I am suspecting that this is specifically targeted at the HPC market as the lack of FP64 has always been a hindrance to HPC deployment.

You have to remember that the HPC market is $35B today. HPE makes $3B a year alone from that, maybe more with Cray acquisition.

So it's no surprise that NVIDIA wants to position themselves on that market.

Plus, you have too look at the long game with MLX acquisition ( heavy player in the HPC market) and Cumulus. I wouldn't be surprised to see NVIDIA trying to bypass Intel/AMD completely and offer Direct to Interconnect device. Rather than the hybrid CPU + GPU box.

godelski · on May 14, 2020

Remember too that AMD and Intel won the contracts for Aurora, Frontier, and El Cap (the three exascale machines for the DOE). I imagine MLX is a big part of getting the next contracts as well as seeing that a lot of these projects are IO bound, not compute. If you can bring supercomputing like abilities to datacenters or AI labs, that'd be a huge advantage. If you could easily split a huge model across 64 GPUs and train like it was on a single node, this would change the space.

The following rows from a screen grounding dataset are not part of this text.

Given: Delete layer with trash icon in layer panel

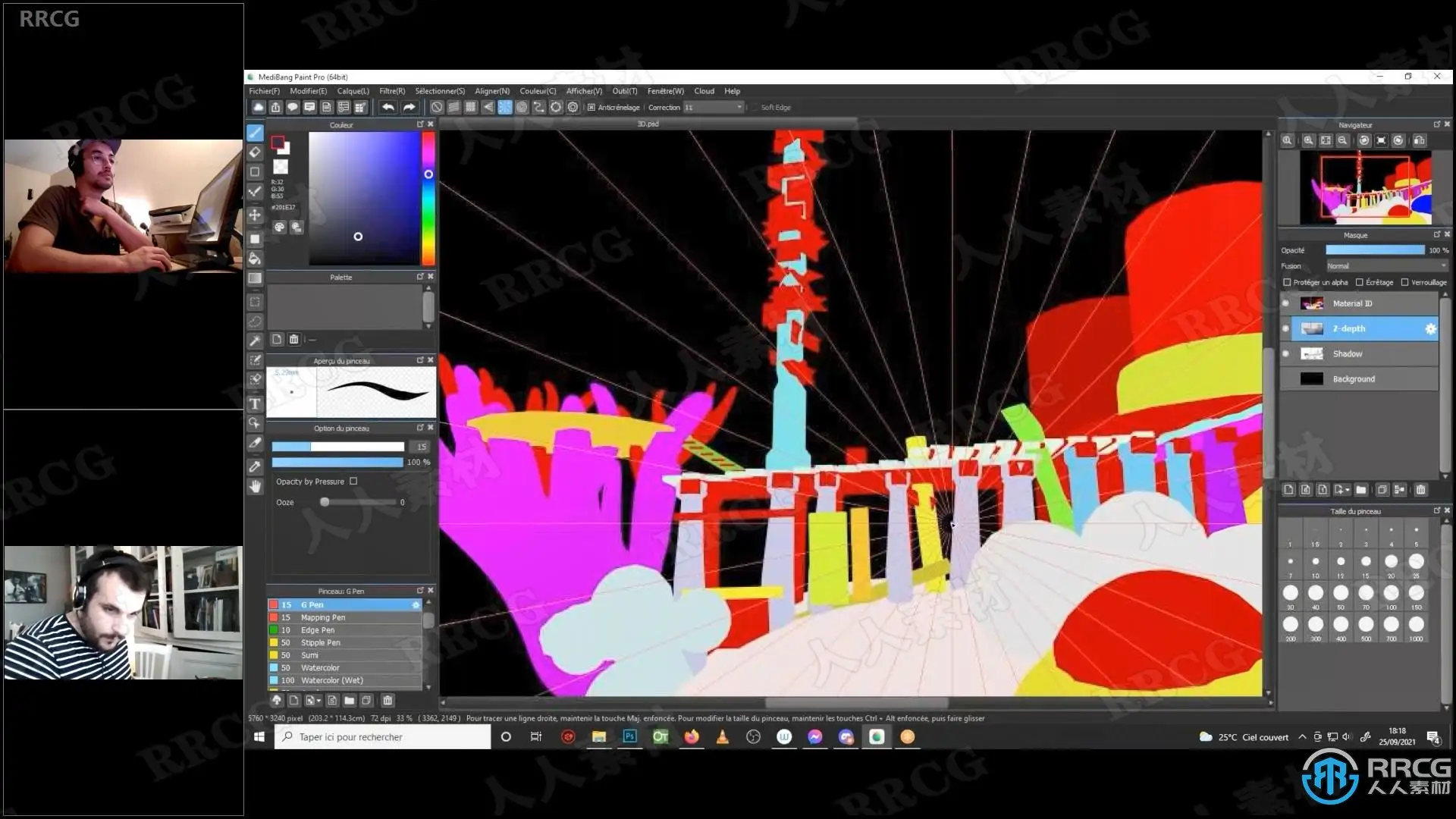Looking at the screenshot, I should (x=1421, y=490).
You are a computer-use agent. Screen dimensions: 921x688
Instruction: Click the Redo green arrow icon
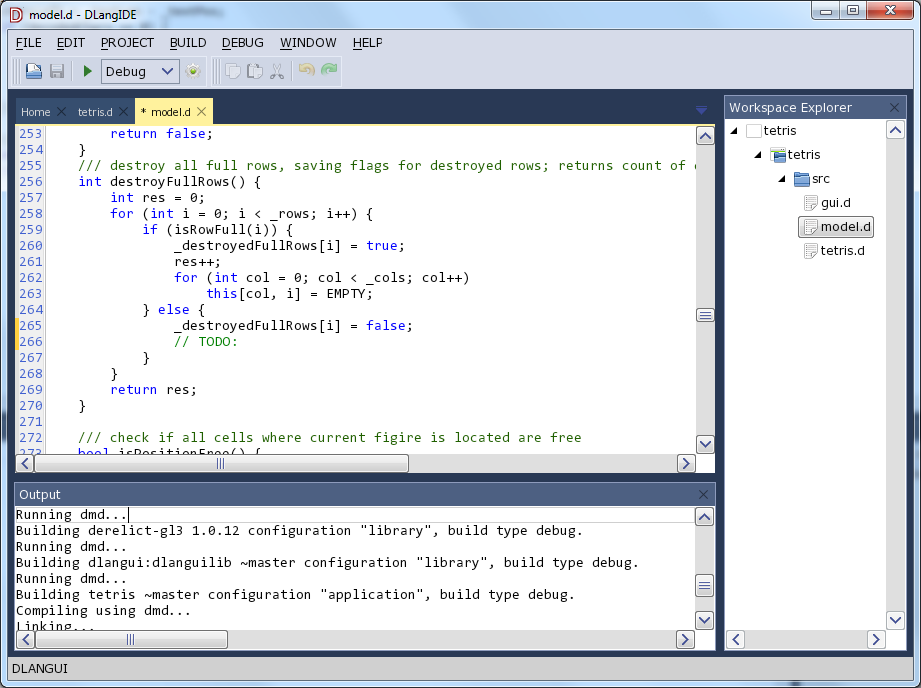coord(329,71)
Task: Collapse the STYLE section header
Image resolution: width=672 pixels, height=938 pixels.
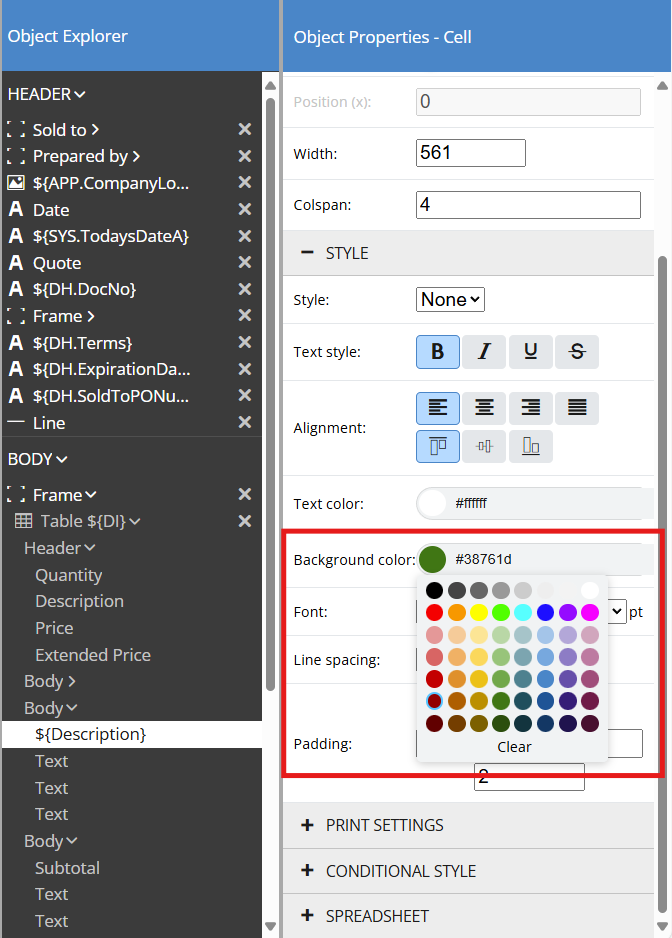Action: pyautogui.click(x=347, y=253)
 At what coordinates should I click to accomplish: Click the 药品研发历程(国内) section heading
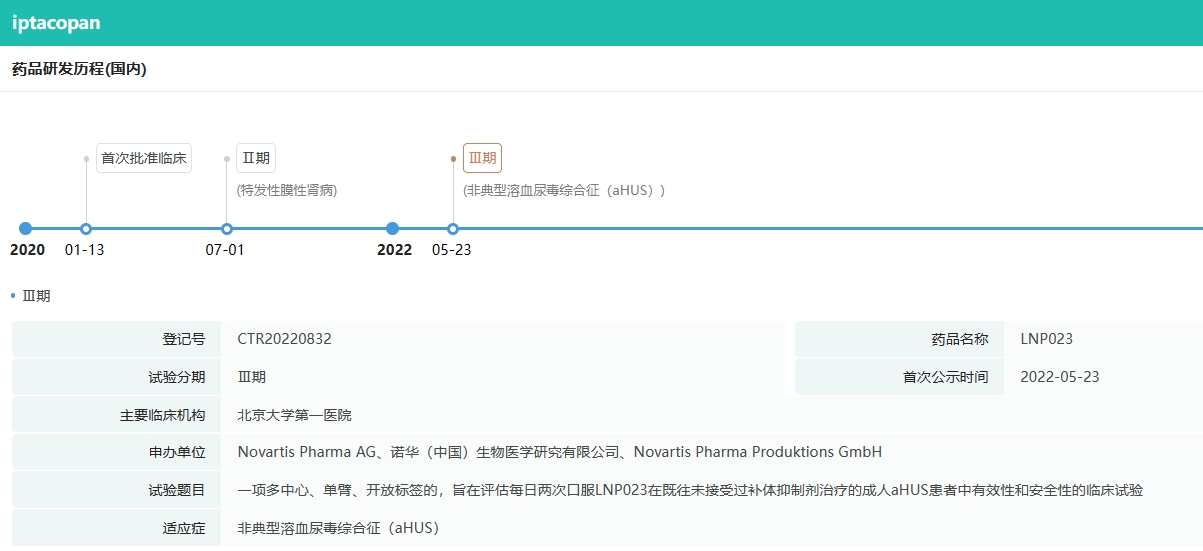click(x=79, y=69)
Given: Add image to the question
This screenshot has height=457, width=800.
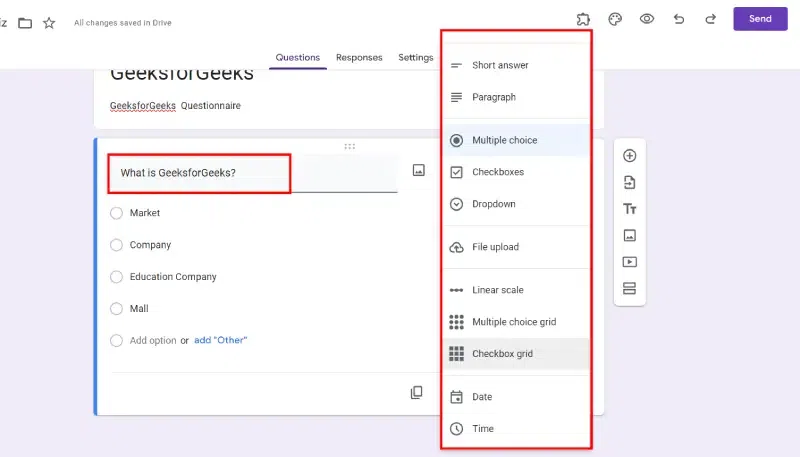Looking at the screenshot, I should point(419,171).
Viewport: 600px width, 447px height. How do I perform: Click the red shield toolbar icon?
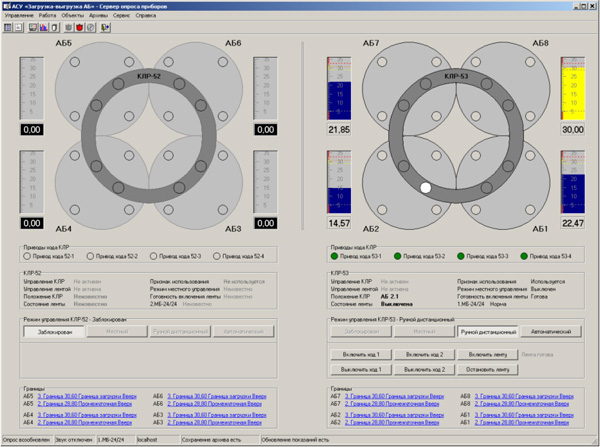(79, 27)
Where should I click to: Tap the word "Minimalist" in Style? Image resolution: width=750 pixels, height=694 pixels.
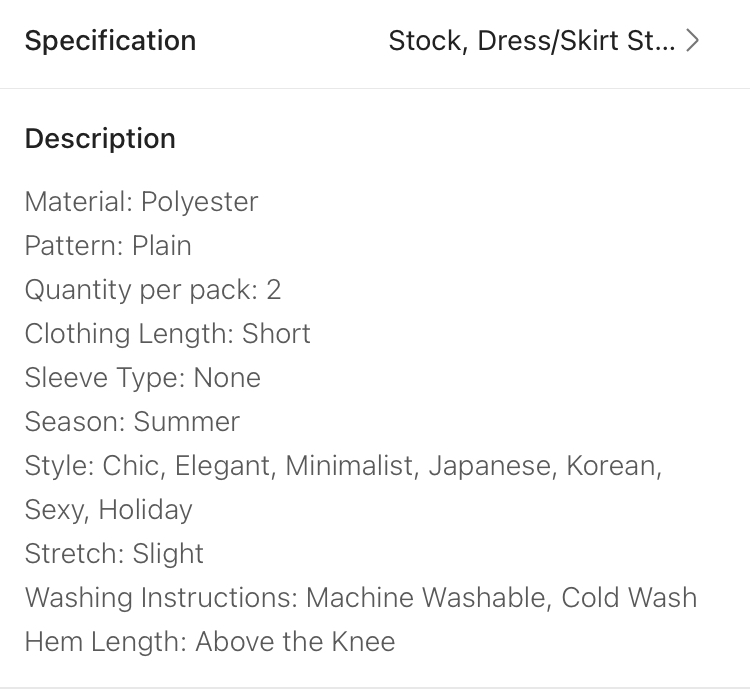coord(351,466)
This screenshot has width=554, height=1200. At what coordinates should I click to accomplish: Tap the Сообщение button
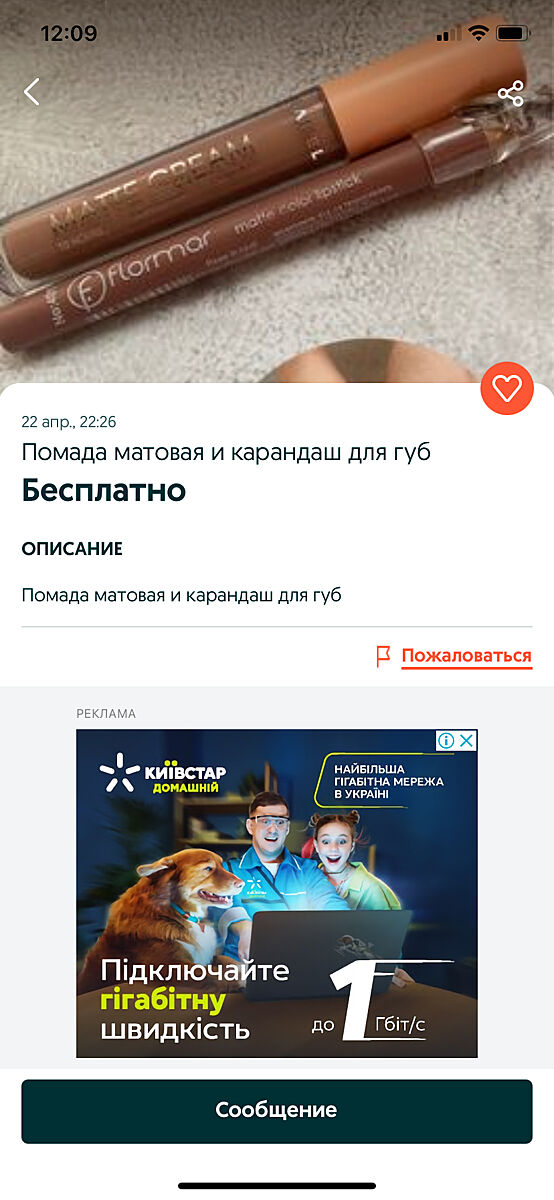(277, 1110)
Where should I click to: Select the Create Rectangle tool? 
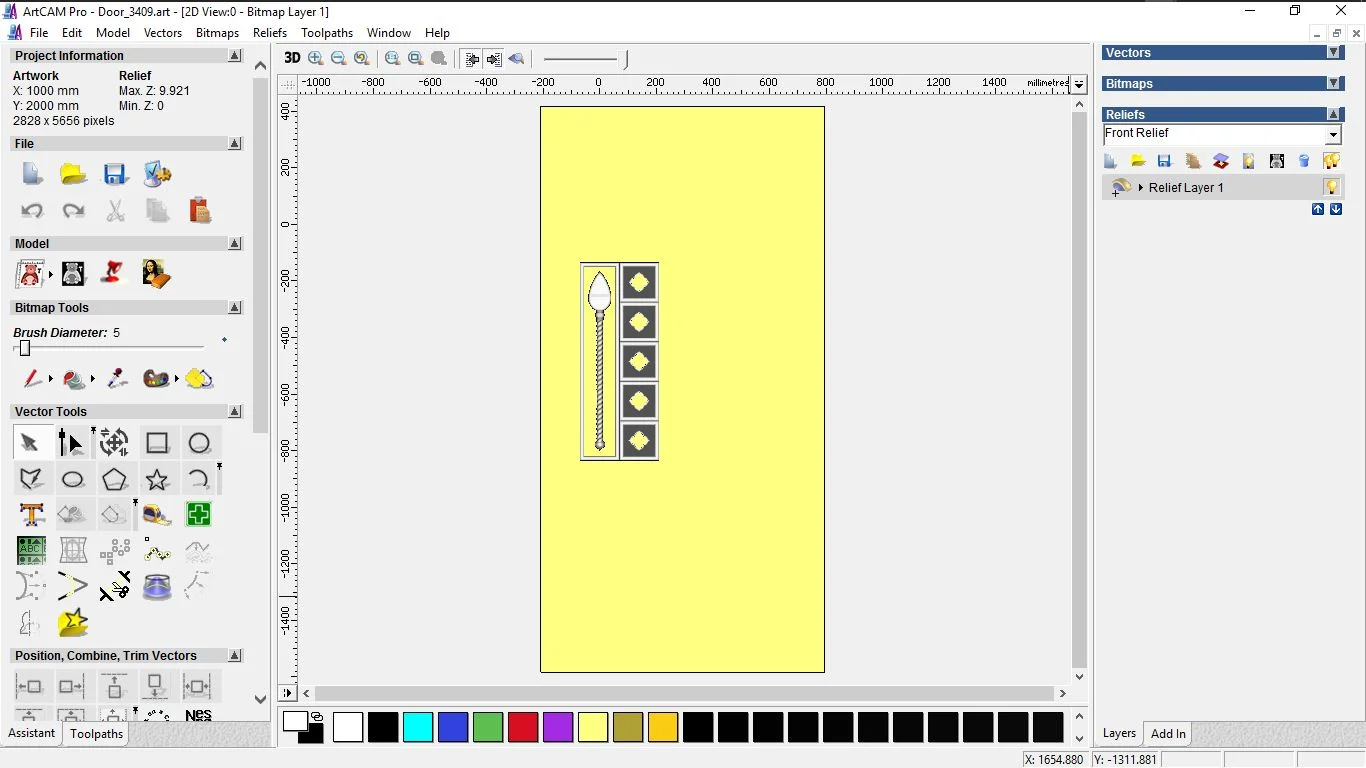(x=157, y=443)
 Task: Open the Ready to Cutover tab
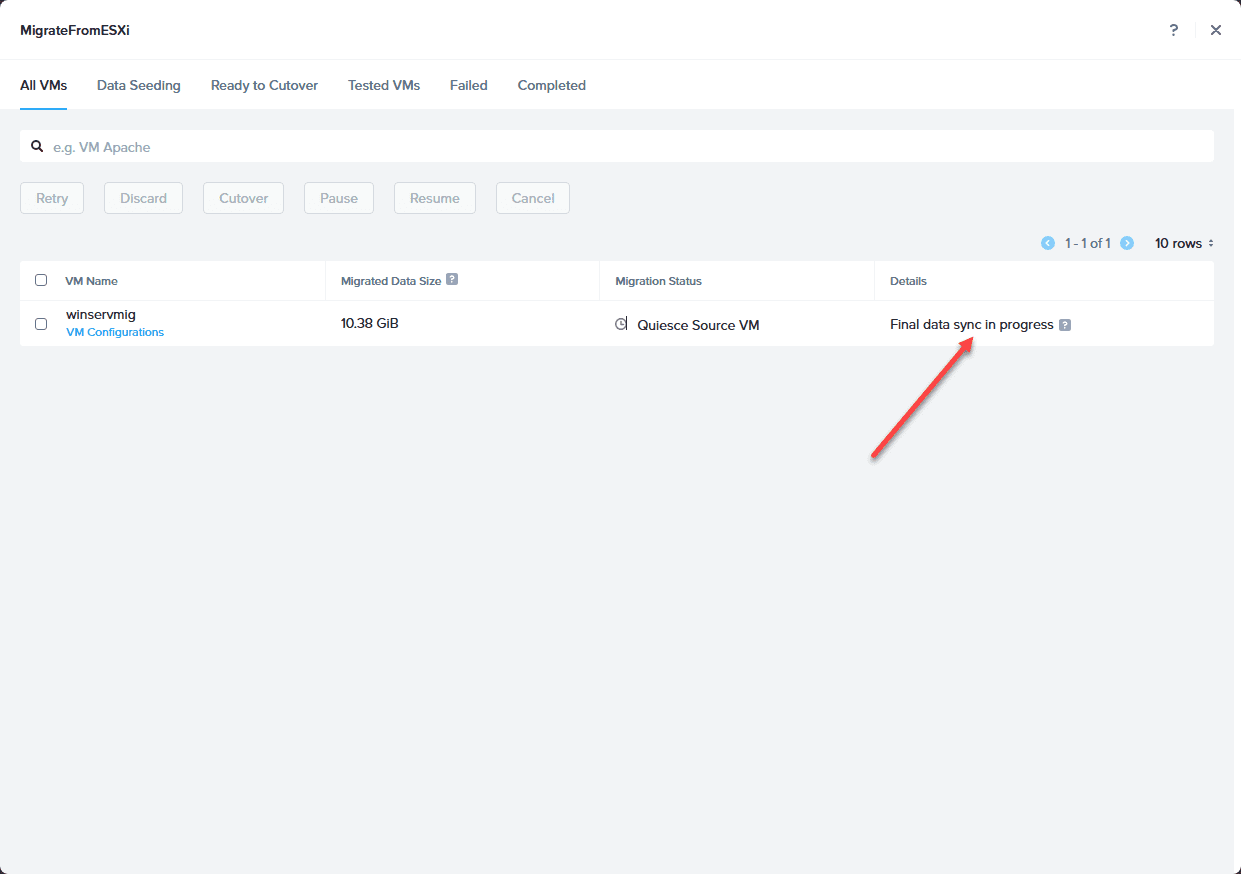tap(264, 85)
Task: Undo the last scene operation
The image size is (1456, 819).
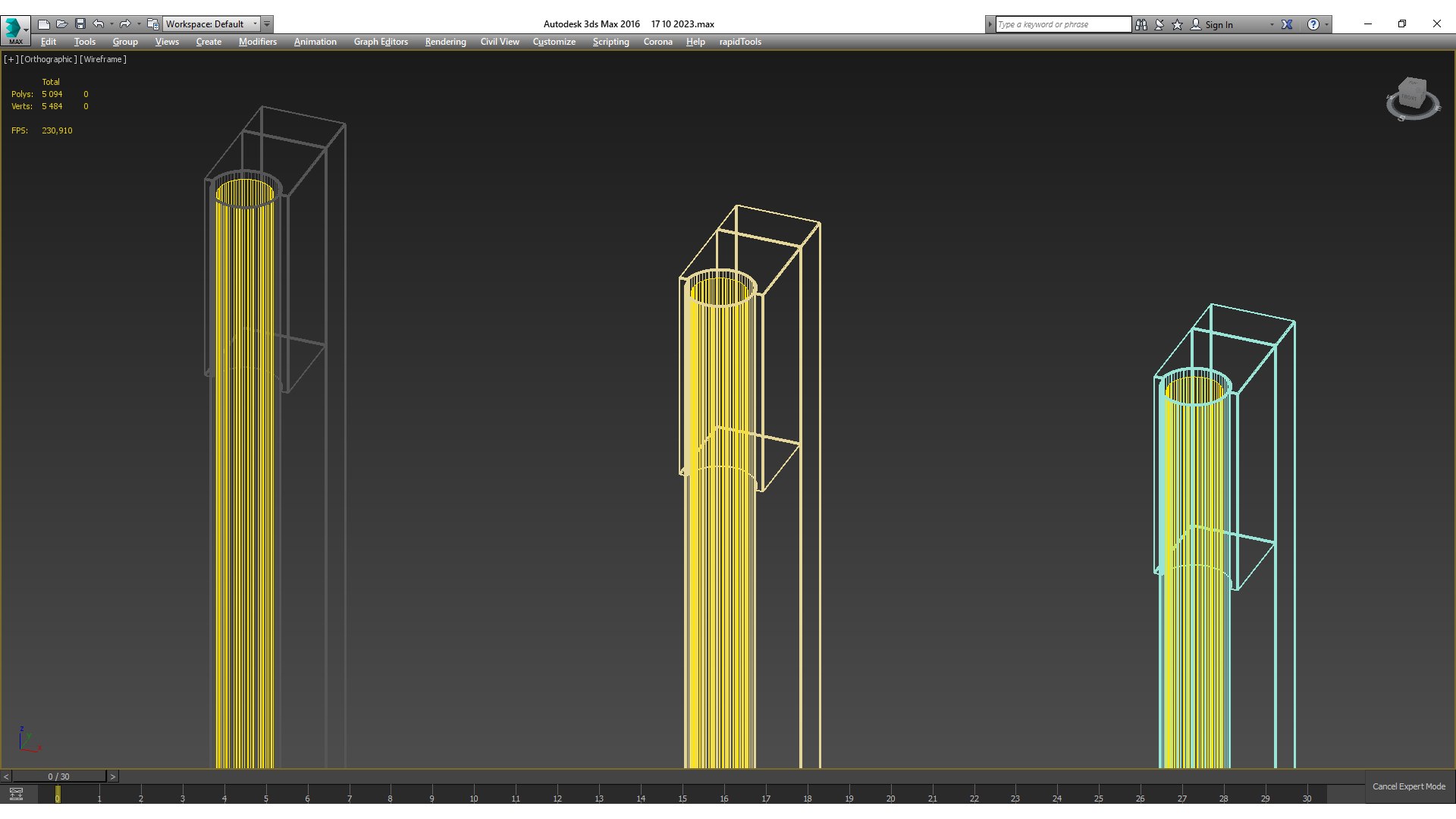Action: coord(99,24)
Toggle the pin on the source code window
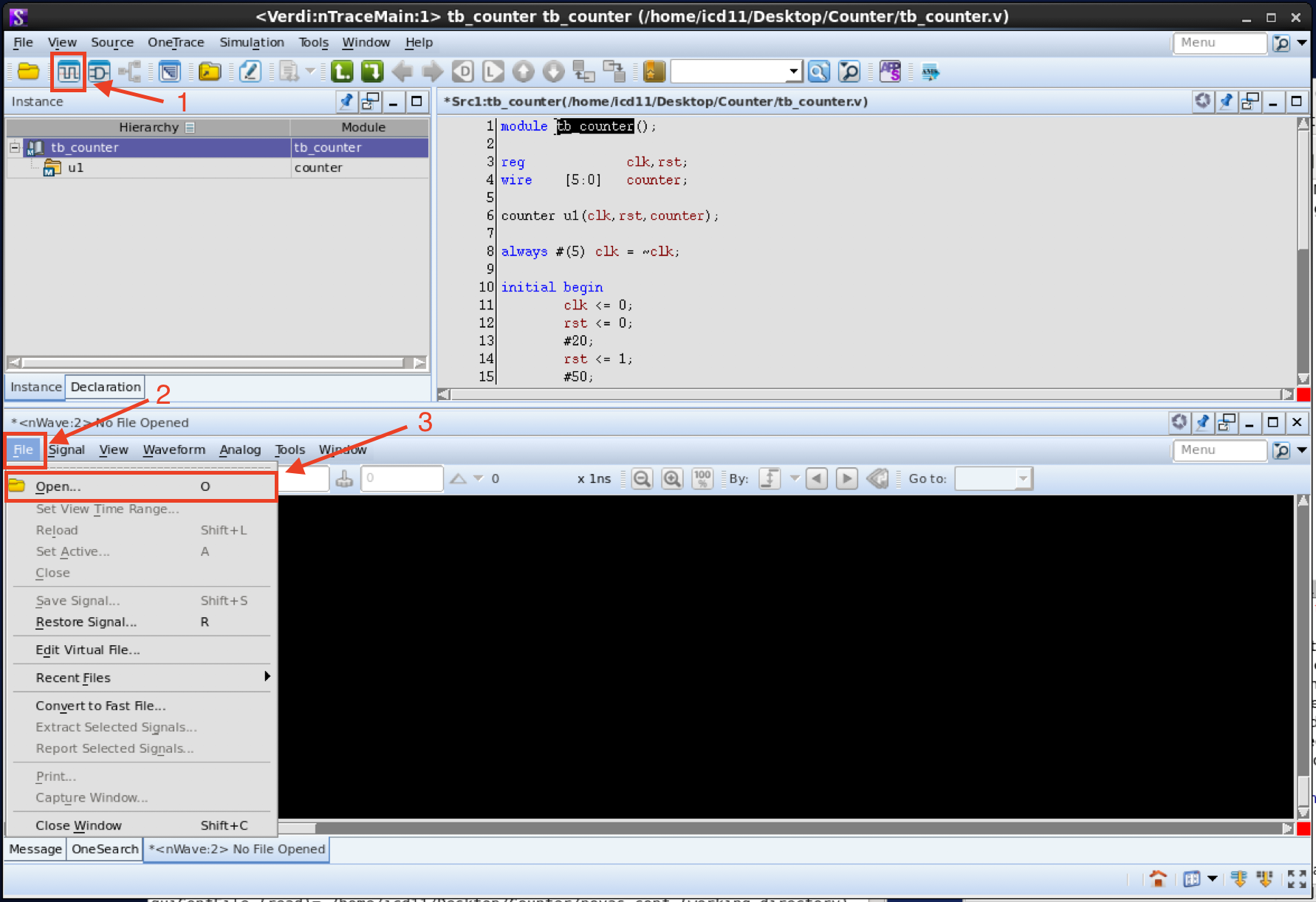This screenshot has height=902, width=1316. tap(1226, 101)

fluffything · on May 14, 2020

> Remember too that AMD and Intel won the contracts for Aurora, Frontier, and El Cap (the three exascale machines for the DOE).

This isn't very surprising I think. AMD cards often have higher FLOPs than NVIDIA's, and I can imagine that they run HPL really well.

I can't wait to try these systems. I want to see what the OpenMP performance there looks like for normal applications.

erk__ · on May 14, 2020

Lately they have also been working quite a bit with POWER, quite a few of the big HPC rusns on the POWER/Mellanox/NVIDIA combo. So that could also be something they look into more, instead of going with x86.